The ECAT World Taxonomies dataset is brought together in order to compile and contrast information found in a series of different available metadatabases. The data can be analysed in order to pinpoint gaps in the taxonomic coverage in order to set priorities for future initiatives like Seed Money.
The hierarchy used in the meatadatabase is the ITIS management hierarchy, extracted from the ITIS website. Ranks down to the level of the Order (Family for Vascular Plants) are implemented.
The ECAT World Taxonomies dataset is compiled from four principal sources, to which due recognition should be attributed:
The ITIS Data Status Summary Table, found at http://www.itis.usda.gov/status.html , summarises in broad terms the indexing status of the taxonomic groups found in the ITIS database by indicating which groups have been completed and which are in progress. The scope of the data e.g. World, U.S. and Canada, is given. A taxon designated 'complete' and 'World' would constitute a proper GSD. In a number of cases ITIS reports being completed for particular, cross cutting groups like 'Marine lobsters of economic importance'
The Species 2000 Metadatabase, kindly provided by Yuri Roskov, the Species 2000 secretariat, Reading, UK, contains information on any taxonomy initiative brought to the attention of Species 2000. This includes the range from comprehensive, on-line available, Species 2000 sector GSDs to database initiatives only characterized by their name - e.g. Spooner's Elaphomycetes - sometimes with a person indicated as the contact person, sometimes without any kind of metadata.
At a
workshop in Kew, 28-30 June 2004, the GSPC initiated a compilation of a
metadatabase on the status of the families of vascular plants.
This list
utilizes a series of categories describing the status of availability of
taxonomies for the families;
The list also very comprehensively suggests road map and obstacles for each of the families. Potential collaborators are identified. These data are not included in the ECAT dataset as they are to a certain degree person sensible. The GSPC data includes many families that are not present in the ITIS taxonomy. This will have to be sorted out. At present, the families are listed in a separate group as direct descendents of the Vascular Plants.
The ECAT Seed Money programme has yielded certain insight into taxonomy initiatives around the world. For the moment only projects that have received Seed Money funding are entered into the database. In the future it may be advantageous to include also projects that applied for seed money but were rejected. This can of course not be done without contacting the applicants, which in many cases could lead to complicated situations.
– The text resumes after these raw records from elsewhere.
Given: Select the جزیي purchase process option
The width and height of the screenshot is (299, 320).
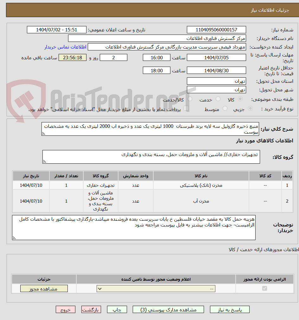Looking at the screenshot, I should [x=250, y=108].
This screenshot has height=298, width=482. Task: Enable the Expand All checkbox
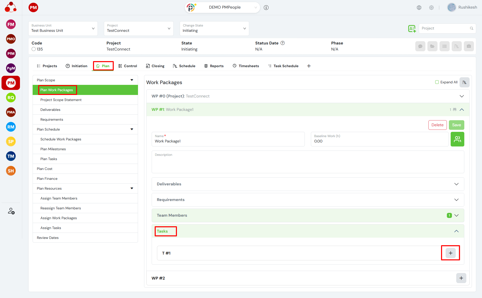point(437,82)
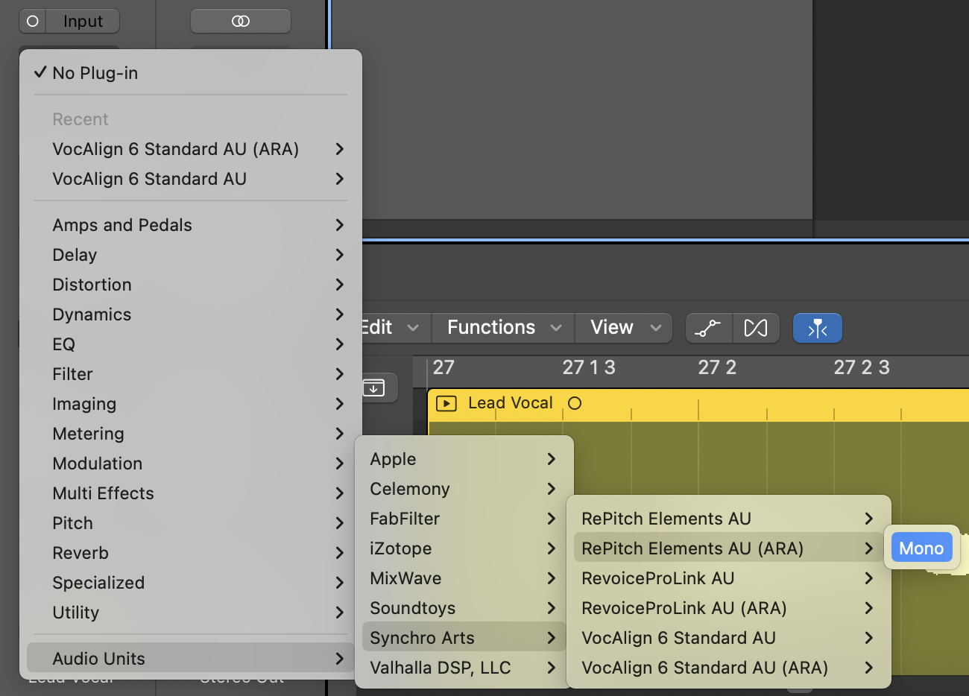Toggle the blue Catch Playhead button

[817, 328]
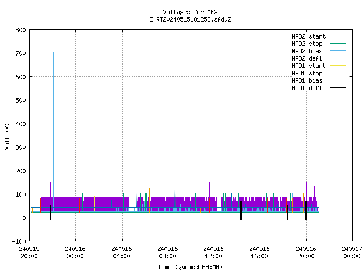
Task: Click the NPD2 bias light-blue legend line
Action: click(338, 51)
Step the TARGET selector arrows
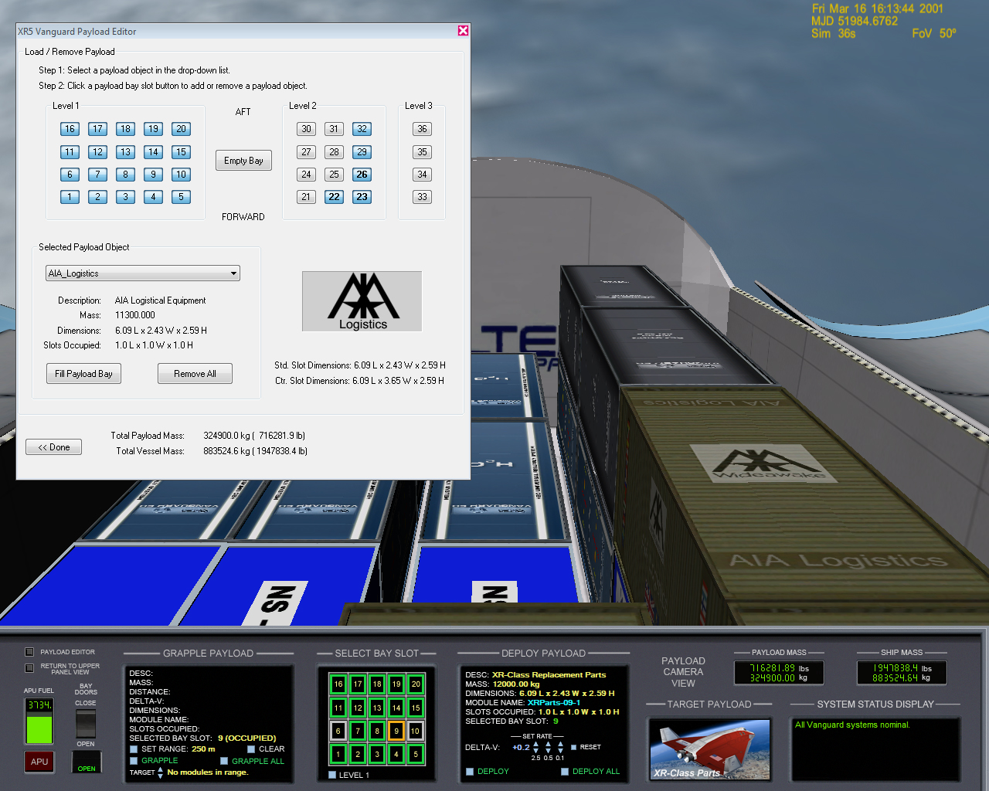Image resolution: width=989 pixels, height=791 pixels. coord(160,772)
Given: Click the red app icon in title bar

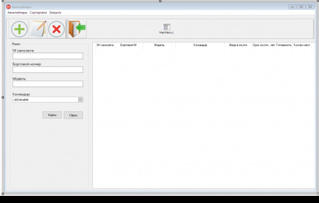Looking at the screenshot, I should pyautogui.click(x=8, y=7).
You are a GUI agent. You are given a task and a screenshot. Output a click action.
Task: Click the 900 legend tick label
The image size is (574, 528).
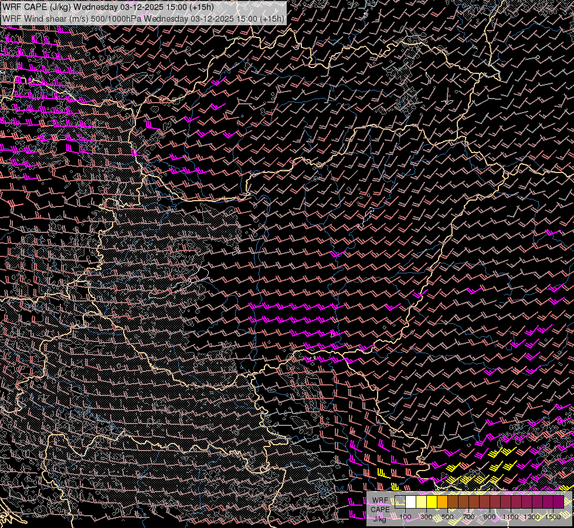tap(490, 517)
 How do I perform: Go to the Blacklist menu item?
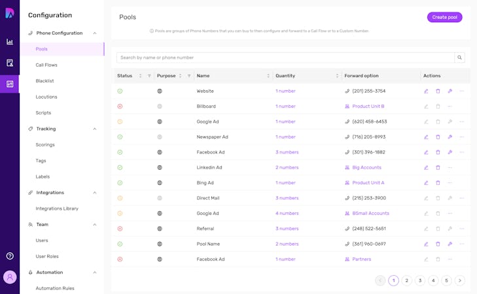pyautogui.click(x=44, y=81)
Also information on the taxonomic nomenclators is included.
The metadatabase is delivered as an MSAccess database file and an HTML output that displays the data in the context of a taxonomic hierarchy tree.
The database stores the entire ITIS hierarchy with parent-child linking internally in a single table. Taxonomic resource information is inserted on appropriate levels. The database utilizes a management form where tree-walking is possible by clicking names of parent and children. Data editing directly in the table is also possible.
The HTML output visualizes a tree representation of the entire taxonomy, with taxonomic resource information affixed at appropriate nodes and terminals. In general, if a node carries information, this information applies to all descendants of this node. As not all information applies to natural taxonomic groups, a number of informal Groups have been introduced.
Data is presented in 6 containers; ITIS, Species 2000, GSPC, Seed Money, Nomenclators and 'Others'.
As loading time for the rather complex tree document can be rather long (seemingly faster in Mozilla Firefox than in MS Internet Explorer), the HTML output comes in two versions; one with the full taxonomy and one - the Light Edition - where all terminal Orders (or Families) without data have been pruned.
The data set has been analysed at Phylum/Division level, assessing the state of taxonomic treatment. These findings are listed and summarised in another document
The data is brought from the database into HTML through an ASP procedure that will write a file with the tree node information embedded. A comprehensive Java Script (thanks to Cip for finding it) transforms the node info into a graphical tree that can be collapsed and expanded by clicking on nodes. At present, as GBIF does not serve ASP, as an interim solution, the output is saved as .htm files and stored in the CIRCA Information service. From where they can be further disseminated.